4000mlあるうちの10mlの採血なんていうのは、0.25%。痛いことを除けばなんの問題もないことは明白でしょう。
では赤ちゃんではどうか。
体重5kgの赤ちゃんの循環血液量は、400mlです。
なんと、献血一回分の血液しかないのです。
大人の1割しかないのです。
この赤ちゃんが、もし10mlの採血をされたとしたら?
(命に関わらなくても)「たかが採血」のはずが、実際には大出血であることがわかると思います。
どうですか、「かわいそう」と思いませんか?
私が小児科の研修医をしていた時、採血をするとなると検査部に問い合わせ、最低限何mlの検体が必要か計算し、一滴も無駄にしないように採血していたことを思い出します。

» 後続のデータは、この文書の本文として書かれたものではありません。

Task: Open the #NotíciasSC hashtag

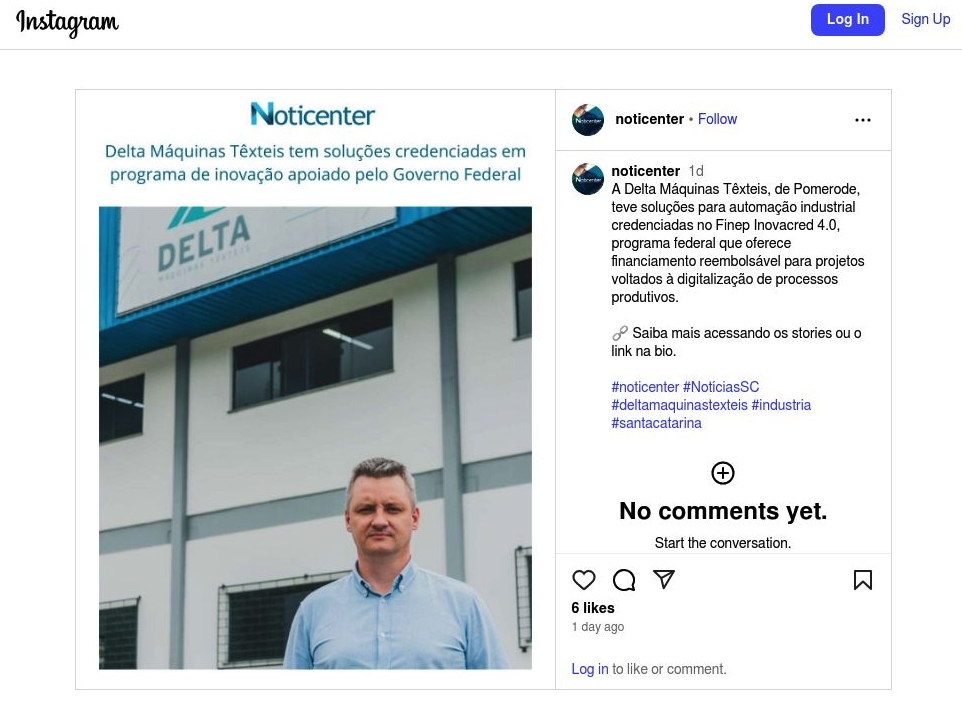Action: click(721, 387)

上級医の先生に、一番最初の注意事項として教えられたのは、この採血量だったかもしれません。
上級医の先生に、一番最初の注意事項として教えられたのは、この採血量だったかもしれません。
ついでに、もう一つ「かわいそう」な理由を追記しましょう。
それは、針の太さです。
大人に普段使うより細い針を使って採血しますが、それは比較の問題です。
赤ちゃんの血管の太さなどから考えると、すごく太い。大人で言うと、献血のぶっとい針くらいあります。
もっと細い針を使えばいいと思われるかもしれましんが、細過ぎると血液が壊れて検査できなくなるんですね。

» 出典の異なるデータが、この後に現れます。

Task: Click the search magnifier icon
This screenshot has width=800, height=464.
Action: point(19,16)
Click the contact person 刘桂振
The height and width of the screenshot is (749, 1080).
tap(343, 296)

ですから、大人が思うより、単純に「かわいそう」です。
もちろん、採血自体を否定しているのではありません。
不要な検査は、百害あって一利なし、ということを言いたいのです。
また別の項目で書きたいと思いますが、食物アレルギーの検査は、あくまでも補助的な検査です。どんなに悪い結果であっても、症状がなければ食物アレルギーとは言えないのです。
ですので、「健診のついでに」「念のため」で赤ちゃんに無駄な出血をさせることがないよう、こんな記事を書かせてもらいました。
実際にはアレルギー検査ではそこまで大量の血液は必要ありません。項目が増えるとそれだけ採血量は増えます。
が、「1mlも必要ない検査ですよ〜^ ^」は、大人の感覚とは違うことは、是非知っておいてください(念のためにと勝手に検査をする、悪徳なドクターがいるそうです……)。
小児科の研修の時、入院中の患児さんが、泣きもせずに採血をされていました。
長い闘病生活で、何度も検査されて、慣れてしまっているんですね。
細い腕を、自分で差し出していたあの子は、まだ5歳くらいだったでしょうか。
その姿が、とても印象的でした。
採血の時に泣き喚くのは、病院と無縁であるという、とても幸せなことなのだな、と。